• **Zu lesender Text**:
+---+
Wie sah vor diesem Umbruch die religiöse Kultur aus? Die Kirchen waren überfüllt mit Heiligenbildern und Mariendarstellungen. Der Gläubige legte vor einem Schutzheiligen ein Gelübde auf gute Werke ab, im Hinblick auf seine Auferstehung und das ewige Leben. Dabei stellte er sich vor, dass in einer Figur der Mutter Gottes Maria real präsent sei und sein Versprechen aufzeichne. Wenn der Gläubige dann später wieder in dieselbe Kirche kam, dann würde Maria prüfen, ob er sein Gelübde eingehalten habe. Beides wurde vom Klerus streng kontrolliert.
+---+
• **Gespeicherte Daten**:
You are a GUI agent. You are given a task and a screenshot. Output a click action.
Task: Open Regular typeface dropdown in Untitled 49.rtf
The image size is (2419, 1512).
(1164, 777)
+---+
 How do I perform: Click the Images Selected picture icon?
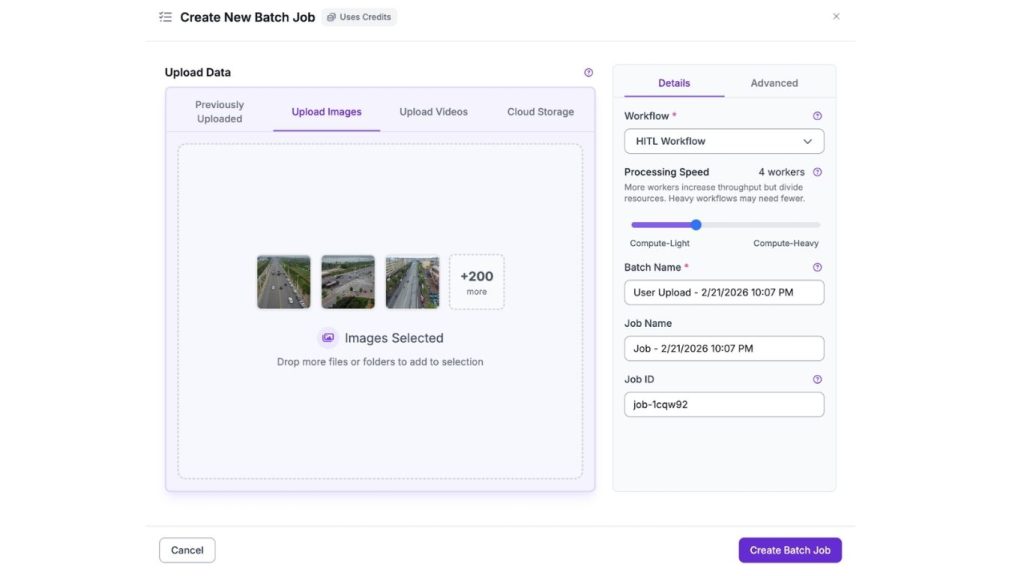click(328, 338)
+---+
• **Ziel der Aufgabe**:
Führe den Text über die religiöse Kultur vor dem Umbruch nach seinem letzten Satz weiter.

• **Ergebnis der Aufgabe**:
Die Bildzonen der Toten und der Lebenden verschmelzen
Eine Darstellung des Todes und Ermahnung zur Askese gab es bereits in dieser Zeit: die Legende von den drei lebenden und den drei toten Königen. Drei lebensfrohe junge Könige reiten durch einen Wald. Auf einem Friedhof werden sie von drei Toten angehalten. Es sind ihre toten Ebenbilder, die sie ermahnen, den Freuden zu entsagen und Werke der Nächstenliebe zu tun, um sich das ewige Leben zu verdienen. In diesen Darstellungen ist jeweils ein Bereich der Bildfläche vorgesehen für die Lebenden und ein zweiter Bereich für die Toten. Beide Bildzonen sind räumlich klar getrennt, durch ein Kreuz, das als Symbol der Umkehr aufgerichtet ist. In dieser Bildlogik kehren die drei lebenden Könige dann auch wirklich geläutert in ihr Leben zurück, tun gute Werke und verdienen sich damit ihre Auferstehung.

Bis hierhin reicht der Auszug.